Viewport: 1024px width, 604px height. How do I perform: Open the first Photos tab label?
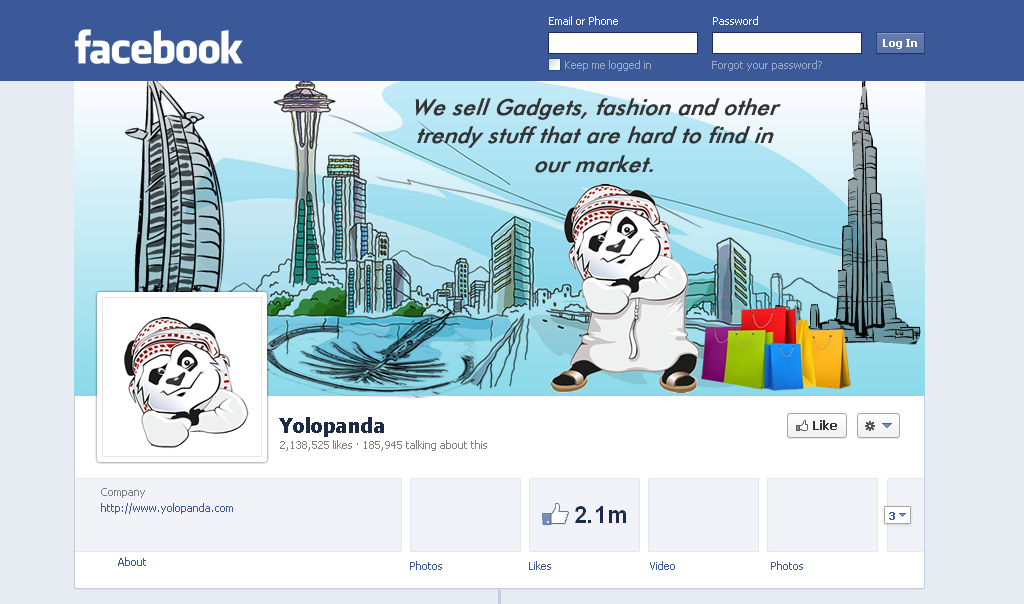pos(426,566)
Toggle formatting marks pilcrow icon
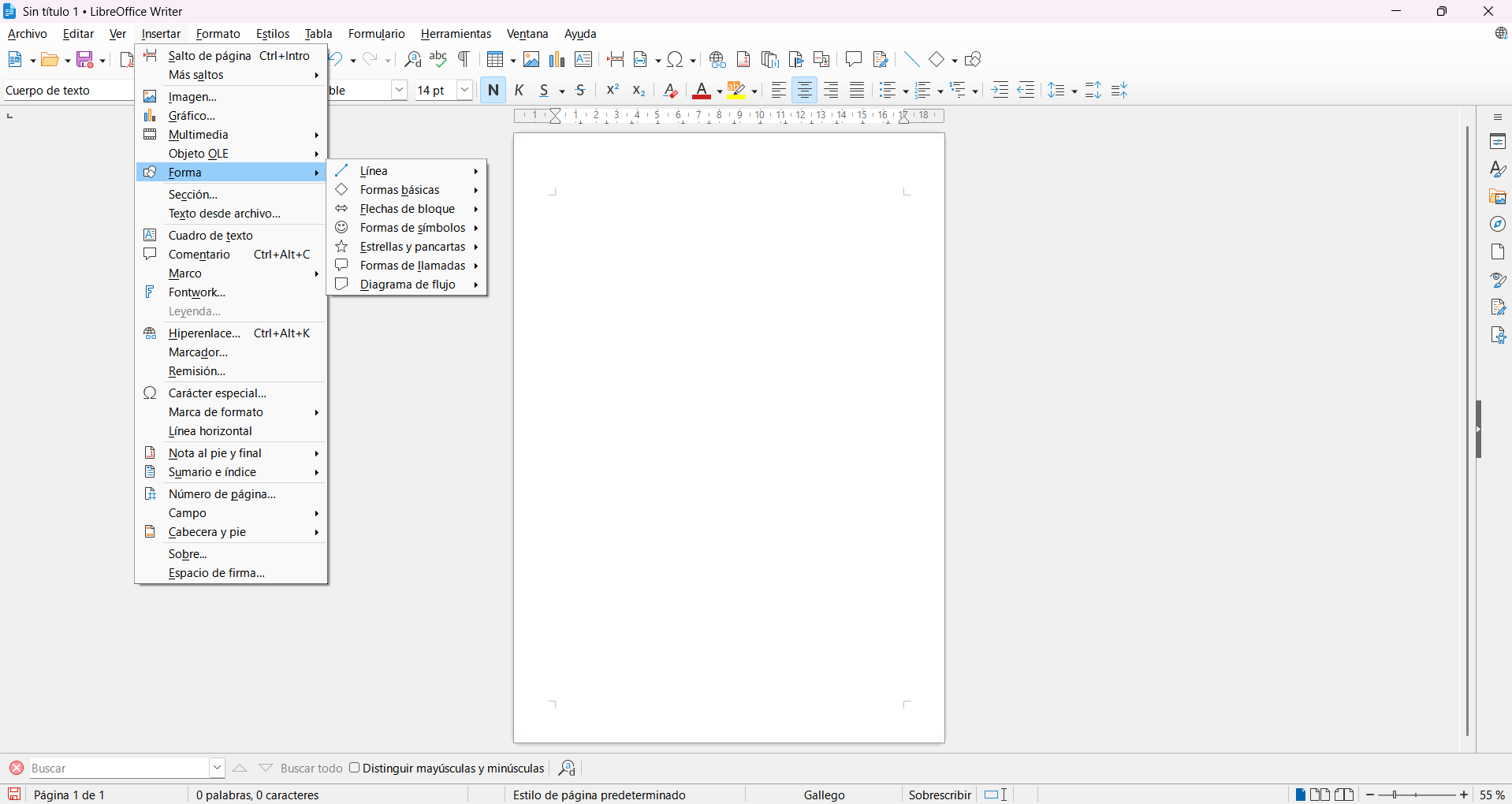This screenshot has width=1512, height=804. point(464,60)
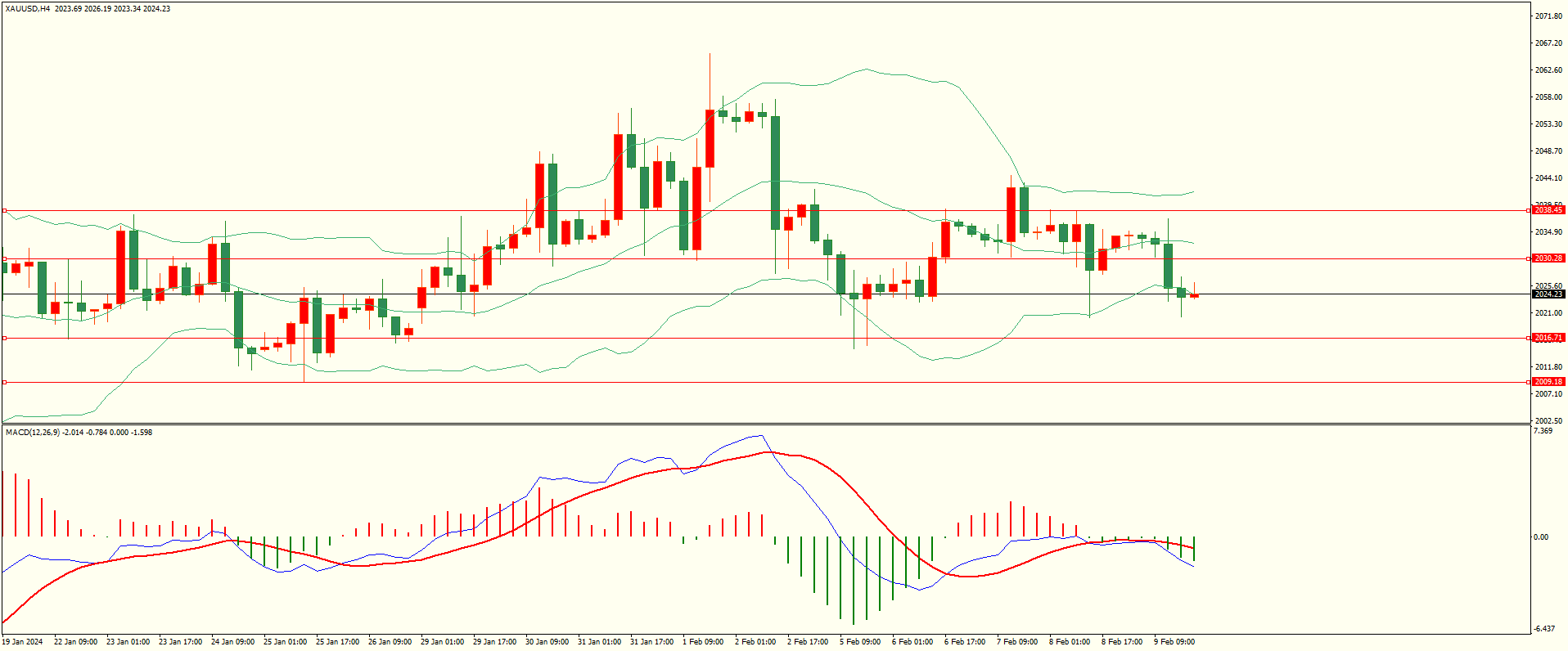The width and height of the screenshot is (1568, 651).
Task: Select the 2016.71 horizontal line price tag
Action: pyautogui.click(x=1548, y=338)
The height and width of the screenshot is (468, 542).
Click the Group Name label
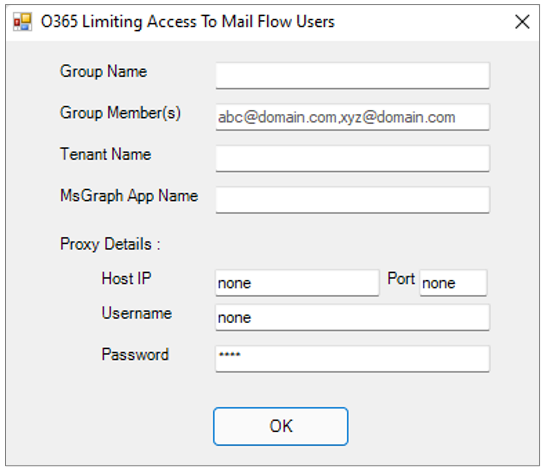point(104,72)
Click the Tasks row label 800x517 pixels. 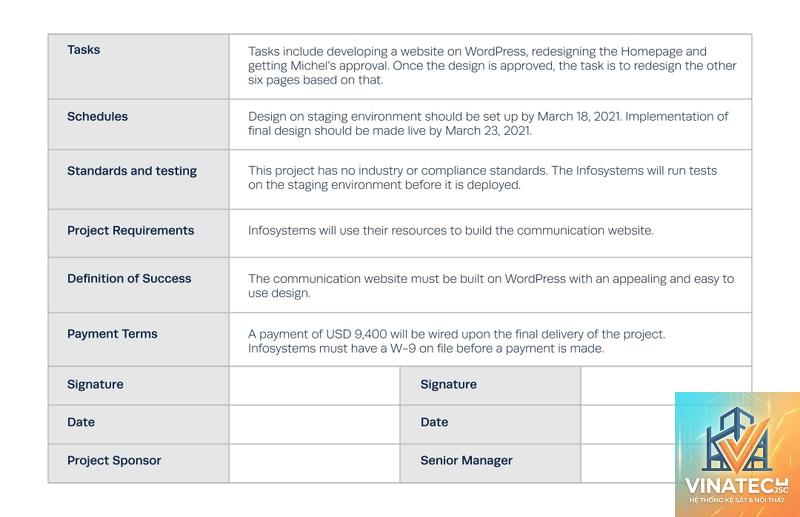[x=84, y=50]
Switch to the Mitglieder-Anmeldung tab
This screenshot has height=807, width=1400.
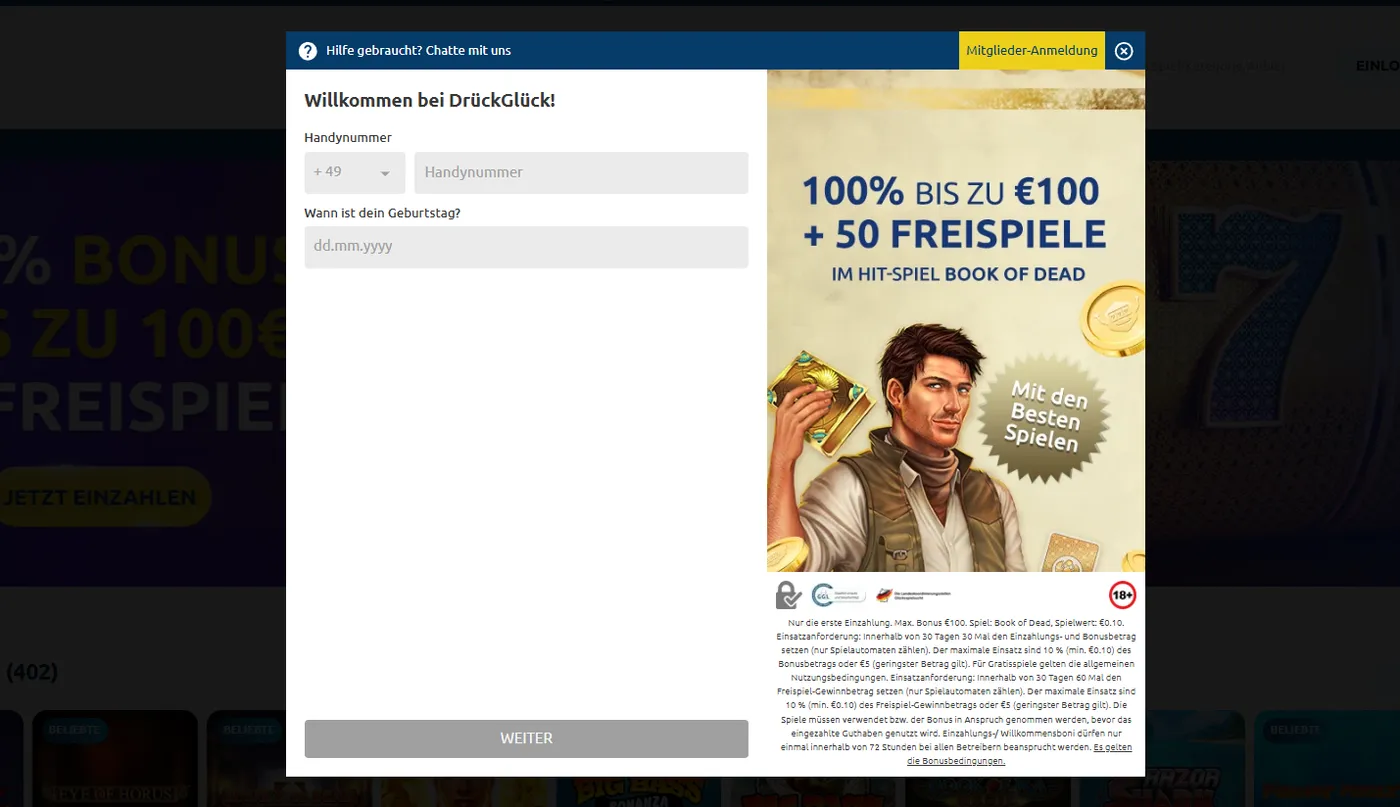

[EXERCISE]: Nothing but the lines from the one containing "Switch to the Mitglieder-Anmeldung tab" through the last line of the data should appear in the answer, copied exactly, with pictures excluded.

[TASK SOLUTION]:
Switch to the Mitglieder-Anmeldung tab
This screenshot has height=807, width=1400.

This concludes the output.